Rot, Gelb, Grün, Orange, Lila und noch mehr Farben leuchteten im LOT-Theater, um die wichtigen Fragen des Lebens zu stellen. Die Fragen nach dem Sinn, dem Blickwinkel, der Absurdität,der Logik, der Wissenschaft, die scheinbar alle Antworten parat hat und dem Glauben an Dinge, die man nicht sieht.
Von den Schülern des Wilhelm- Gymnasiums wurde eine Szenencollage geboten, die schmunzeln lässt und an die großen Fragen und Aussagen erinnert: "Ich weiß, dass ich nichts weiß", "Wie kann man etwas sehen, das gar nicht da ist?" oder "Ich glaube nur das, was ich sehe".

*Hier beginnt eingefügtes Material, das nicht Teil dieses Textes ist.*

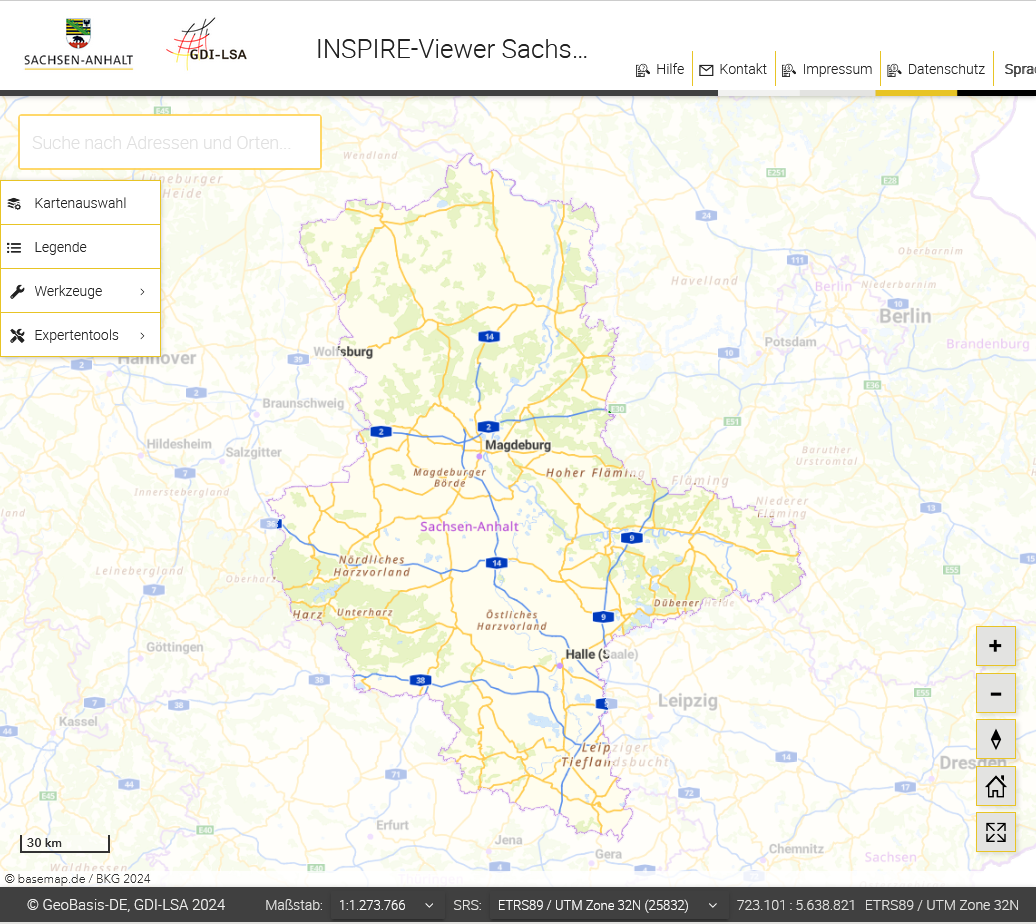Toggle fullscreen map view
The height and width of the screenshot is (924, 1036).
[x=995, y=832]
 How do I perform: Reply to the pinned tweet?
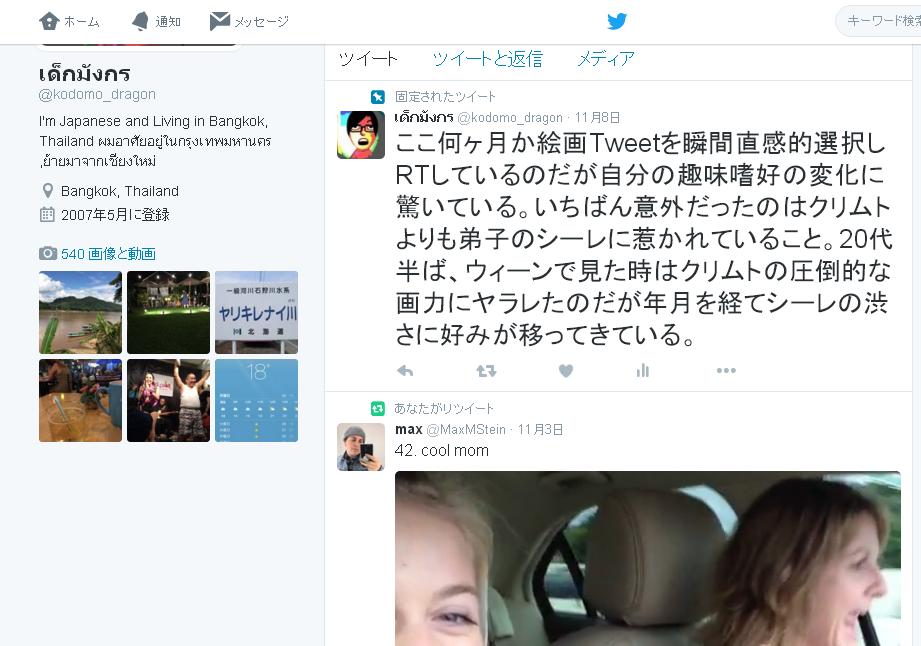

Die Auseinandersetzung damit wirkte trotz oder vielleicht gerade wegen des Alters der Darsteller (10.- 13. Klasse) authentisch und ließ dadurch noch viel Raum für Antwortmöglichkeiten, der am Ende von jeder Lebensfarbe einzeln genutzt wurde, um eine Weisheit von sich zu geben: "Wer einmal lebt, dem glaubt man nicht!" zum Beispiel.
Ob damit die großen Fragen geklärt sind, ist gar nicht wichtig. Im Vordergrund steht die Auseinandersetzung und die Erkenntnis, dass man das Leben, selbst aus verschiedenen Standpunkten betrachtet, nicht erklären kann.
Insgesamt ist es der Gruppe gelungen, ein absurdes Stück amüsant auf die Beine zu stellen. Manchmal hätte man sich ein bisschen mehr als nur verbalen Dialog gewünscht oder mehr Spiel mit den zahlreichen Objekten. Aber dem Publikum hat es gefallen.